*Exercise prompt:* Transcribe the data below line for line, without altering anything.

*Input rows:*
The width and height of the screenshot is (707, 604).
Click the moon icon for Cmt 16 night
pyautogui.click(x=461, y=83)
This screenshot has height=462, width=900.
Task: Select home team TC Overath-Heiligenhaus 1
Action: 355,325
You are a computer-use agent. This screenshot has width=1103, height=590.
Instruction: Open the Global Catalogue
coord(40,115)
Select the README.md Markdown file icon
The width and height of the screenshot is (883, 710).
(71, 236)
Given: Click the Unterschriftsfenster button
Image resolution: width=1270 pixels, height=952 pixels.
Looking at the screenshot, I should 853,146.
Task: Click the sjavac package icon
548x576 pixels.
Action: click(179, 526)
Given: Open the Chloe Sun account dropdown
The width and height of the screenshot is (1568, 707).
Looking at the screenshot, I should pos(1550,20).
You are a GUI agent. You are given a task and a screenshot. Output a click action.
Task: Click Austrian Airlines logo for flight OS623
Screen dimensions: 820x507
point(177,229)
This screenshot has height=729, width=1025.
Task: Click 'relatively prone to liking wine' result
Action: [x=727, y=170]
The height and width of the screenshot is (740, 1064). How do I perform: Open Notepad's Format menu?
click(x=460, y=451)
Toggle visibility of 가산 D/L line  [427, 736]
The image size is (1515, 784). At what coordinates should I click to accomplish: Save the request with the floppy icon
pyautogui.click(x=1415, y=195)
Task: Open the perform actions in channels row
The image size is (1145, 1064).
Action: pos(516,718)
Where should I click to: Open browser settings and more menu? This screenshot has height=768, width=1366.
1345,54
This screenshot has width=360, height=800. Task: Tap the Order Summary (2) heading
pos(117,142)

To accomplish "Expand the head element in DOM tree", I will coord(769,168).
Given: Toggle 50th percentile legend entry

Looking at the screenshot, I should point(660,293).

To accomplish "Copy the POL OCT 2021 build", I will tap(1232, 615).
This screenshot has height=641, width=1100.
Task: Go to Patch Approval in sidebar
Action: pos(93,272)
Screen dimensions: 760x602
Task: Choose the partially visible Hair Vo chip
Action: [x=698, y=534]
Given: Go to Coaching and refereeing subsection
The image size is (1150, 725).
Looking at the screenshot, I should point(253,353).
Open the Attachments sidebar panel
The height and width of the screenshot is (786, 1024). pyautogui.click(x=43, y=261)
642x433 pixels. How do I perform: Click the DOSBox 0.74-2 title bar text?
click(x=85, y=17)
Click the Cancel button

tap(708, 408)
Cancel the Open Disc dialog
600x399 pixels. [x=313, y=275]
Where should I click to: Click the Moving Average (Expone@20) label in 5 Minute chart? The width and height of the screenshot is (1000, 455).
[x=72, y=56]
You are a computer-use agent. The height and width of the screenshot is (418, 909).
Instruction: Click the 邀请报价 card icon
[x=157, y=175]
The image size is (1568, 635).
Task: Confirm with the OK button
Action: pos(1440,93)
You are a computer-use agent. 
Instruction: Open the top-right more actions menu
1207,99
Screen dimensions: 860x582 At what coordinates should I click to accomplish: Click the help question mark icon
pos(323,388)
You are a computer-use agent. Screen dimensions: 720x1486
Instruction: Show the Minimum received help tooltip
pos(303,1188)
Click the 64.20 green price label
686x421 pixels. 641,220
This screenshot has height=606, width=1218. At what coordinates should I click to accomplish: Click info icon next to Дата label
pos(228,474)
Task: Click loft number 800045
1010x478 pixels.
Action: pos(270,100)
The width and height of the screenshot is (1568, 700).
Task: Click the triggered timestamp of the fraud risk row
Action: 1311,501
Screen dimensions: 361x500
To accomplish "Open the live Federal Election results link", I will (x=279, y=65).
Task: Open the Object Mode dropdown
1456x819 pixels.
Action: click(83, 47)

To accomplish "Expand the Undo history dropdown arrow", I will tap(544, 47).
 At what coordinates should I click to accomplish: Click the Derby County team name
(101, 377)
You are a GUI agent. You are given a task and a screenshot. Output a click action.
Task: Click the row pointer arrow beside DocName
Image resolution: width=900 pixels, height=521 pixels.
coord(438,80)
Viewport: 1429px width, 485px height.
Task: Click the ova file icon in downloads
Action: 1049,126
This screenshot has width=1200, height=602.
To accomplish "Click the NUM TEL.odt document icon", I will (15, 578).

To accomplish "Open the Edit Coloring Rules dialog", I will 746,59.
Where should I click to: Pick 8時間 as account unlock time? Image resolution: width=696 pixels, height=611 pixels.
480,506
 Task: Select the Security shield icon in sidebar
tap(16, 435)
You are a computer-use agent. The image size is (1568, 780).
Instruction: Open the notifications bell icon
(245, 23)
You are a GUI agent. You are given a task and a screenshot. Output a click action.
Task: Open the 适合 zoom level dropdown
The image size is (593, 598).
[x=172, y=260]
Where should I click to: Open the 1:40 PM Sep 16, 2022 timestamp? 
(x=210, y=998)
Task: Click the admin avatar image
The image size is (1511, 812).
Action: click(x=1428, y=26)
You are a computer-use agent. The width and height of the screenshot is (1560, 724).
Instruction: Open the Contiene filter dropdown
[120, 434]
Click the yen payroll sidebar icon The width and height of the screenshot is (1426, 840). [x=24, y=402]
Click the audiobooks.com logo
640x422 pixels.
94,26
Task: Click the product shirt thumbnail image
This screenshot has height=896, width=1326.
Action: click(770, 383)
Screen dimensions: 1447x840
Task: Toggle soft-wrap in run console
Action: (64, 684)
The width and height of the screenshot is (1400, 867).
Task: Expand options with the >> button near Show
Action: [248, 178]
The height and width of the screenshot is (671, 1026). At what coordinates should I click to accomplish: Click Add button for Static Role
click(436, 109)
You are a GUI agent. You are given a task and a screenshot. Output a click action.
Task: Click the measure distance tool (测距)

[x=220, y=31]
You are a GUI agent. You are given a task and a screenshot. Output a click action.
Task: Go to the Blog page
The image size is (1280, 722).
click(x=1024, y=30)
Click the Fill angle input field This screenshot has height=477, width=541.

*Answer to the problem:*
The width and height of the screenshot is (707, 604).
Click the moon icon for Cmt 16 night
pyautogui.click(x=461, y=83)
This screenshot has height=462, width=900.
Task: Select home team TC Overath-Heiligenhaus 1
Action: 355,325
You are a computer-use agent. This screenshot has width=1103, height=590.
Instruction: Open the Global Catalogue
coord(40,115)
Select the README.md Markdown file icon
The width and height of the screenshot is (883, 710).
(71, 236)
Given: Click the Unterschriftsfenster button
Image resolution: width=1270 pixels, height=952 pixels.
Looking at the screenshot, I should 853,146.
Task: Click the sjavac package icon
548x576 pixels.
Action: click(179, 526)
Given: Open the Chloe Sun account dropdown
The width and height of the screenshot is (1568, 707).
Looking at the screenshot, I should pos(1550,20).
You are a GUI agent. You are given a task and a screenshot. Output a click action.
Task: Click Austrian Airlines logo for flight OS623
Screen dimensions: 820x507
point(177,229)
This screenshot has height=729, width=1025.
Task: Click 'relatively prone to liking wine' result
Action: [x=727, y=170]
The height and width of the screenshot is (740, 1064). How do I perform: Open Notepad's Format menu?
click(x=460, y=451)
Toggle visibility of 가산 D/L line  [427, 736]
The image size is (1515, 784). At what coordinates should I click to accomplish: Save the request with the floppy icon
pyautogui.click(x=1415, y=195)
Task: Open the perform actions in channels row
The image size is (1145, 1064).
Action: pos(516,718)
Where should I click to: Open browser settings and more menu? This screenshot has height=768, width=1366.
1345,54
This screenshot has width=360, height=800. Task: Tap the Order Summary (2) heading
pos(117,142)

To accomplish "Expand the head element in DOM tree", I will coord(769,168).
Given: Toggle 50th percentile legend entry

Looking at the screenshot, I should point(660,293).

To accomplish "Copy the POL OCT 2021 build", I will tap(1232, 615).
This screenshot has height=641, width=1100.
Task: Go to Patch Approval in sidebar
Action: pos(93,272)
Screen dimensions: 760x602
Task: Choose the partially visible Hair Vo chip
Action: [x=698, y=534]
Given: Go to Coaching and refereeing subsection
The image size is (1150, 725).
Looking at the screenshot, I should point(253,353).
Open the Attachments sidebar panel
The height and width of the screenshot is (786, 1024). pyautogui.click(x=43, y=261)
642x433 pixels. How do I perform: Click the DOSBox 0.74-2 title bar text?
click(x=85, y=17)
Click the Cancel button

tap(708, 408)
Cancel the Open Disc dialog
600x399 pixels. [x=313, y=275]
Where should I click to: Click the Moving Average (Expone@20) label in 5 Minute chart? The width and height of the screenshot is (1000, 455).
[x=72, y=56]
You are a computer-use agent. The height and width of the screenshot is (418, 909).
Instruction: Click the 邀请报价 card icon
[x=157, y=175]
The image size is (1568, 635).
Task: Confirm with the OK button
Action: pos(1440,93)
You are a computer-use agent. 
Instruction: Open the top-right more actions menu
1207,99
Screen dimensions: 860x582 At what coordinates should I click to accomplish: Click the help question mark icon
pos(323,388)
You are a computer-use agent. Screen dimensions: 720x1486
Instruction: Show the Minimum received help tooltip
pos(303,1188)
Click the 64.20 green price label
686x421 pixels. 641,220
This screenshot has height=606, width=1218. At what coordinates should I click to accomplish: Click info icon next to Дата label
pos(228,474)
Task: Click loft number 800045
1010x478 pixels.
Action: pos(270,100)
The width and height of the screenshot is (1568, 700).
Task: Click the triggered timestamp of the fraud risk row
Action: 1311,501
Screen dimensions: 361x500
To accomplish "Open the live Federal Election results link", I will (x=279, y=65).
Task: Open the Object Mode dropdown
1456x819 pixels.
Action: click(83, 47)

To accomplish "Expand the Undo history dropdown arrow", I will tap(544, 47).
 At what coordinates should I click to accomplish: Click the Derby County team name
(101, 377)
You are a GUI agent. You are given a task and a screenshot. Output a click action.
Task: Click the row pointer arrow beside DocName
Image resolution: width=900 pixels, height=521 pixels.
coord(438,80)
Viewport: 1429px width, 485px height.
Task: Click the ova file icon in downloads
Action: 1049,126
This screenshot has width=1200, height=602.
To accomplish "Click the NUM TEL.odt document icon", I will (15, 578).

To accomplish "Open the Edit Coloring Rules dialog", I will 746,59.
Where should I click to: Pick 8時間 as account unlock time? Image resolution: width=696 pixels, height=611 pixels.
480,506
 Task: Select the Security shield icon in sidebar
tap(16, 435)
You are a computer-use agent. The image size is (1568, 780).
Instruction: Open the notifications bell icon
(245, 23)
You are a GUI agent. You are given a task and a screenshot. Output a click action.
Task: Open the 适合 zoom level dropdown
The image size is (593, 598).
[x=172, y=260]
Where should I click to: Open the 1:40 PM Sep 16, 2022 timestamp? 
(x=210, y=998)
Task: Click the admin avatar image
The image size is (1511, 812).
Action: click(x=1428, y=26)
You are a computer-use agent. The width and height of the screenshot is (1560, 724).
Instruction: Open the Contiene filter dropdown
[120, 434]
Click the yen payroll sidebar icon The width and height of the screenshot is (1426, 840). [x=24, y=402]
Click the audiobooks.com logo
640x422 pixels.
94,26
Task: Click the product shirt thumbnail image
This screenshot has height=896, width=1326.
Action: click(770, 383)
Screen dimensions: 1447x840
Task: Toggle soft-wrap in run console
Action: (64, 684)
The width and height of the screenshot is (1400, 867).
Task: Expand options with the >> button near Show
Action: [248, 178]
The height and width of the screenshot is (671, 1026). At what coordinates should I click to accomplish: Click Add button for Static Role
click(436, 109)
You are a GUI agent. You are given a task and a screenshot. Output a click action.
Task: Click the measure distance tool (测距)

[x=220, y=31]
You are a GUI agent. You are given a task and a screenshot. Output a click action.
Task: Go to the Blog page
The image size is (1280, 722).
click(x=1024, y=30)
Click the Fill angle input field This screenshot has height=477, width=541.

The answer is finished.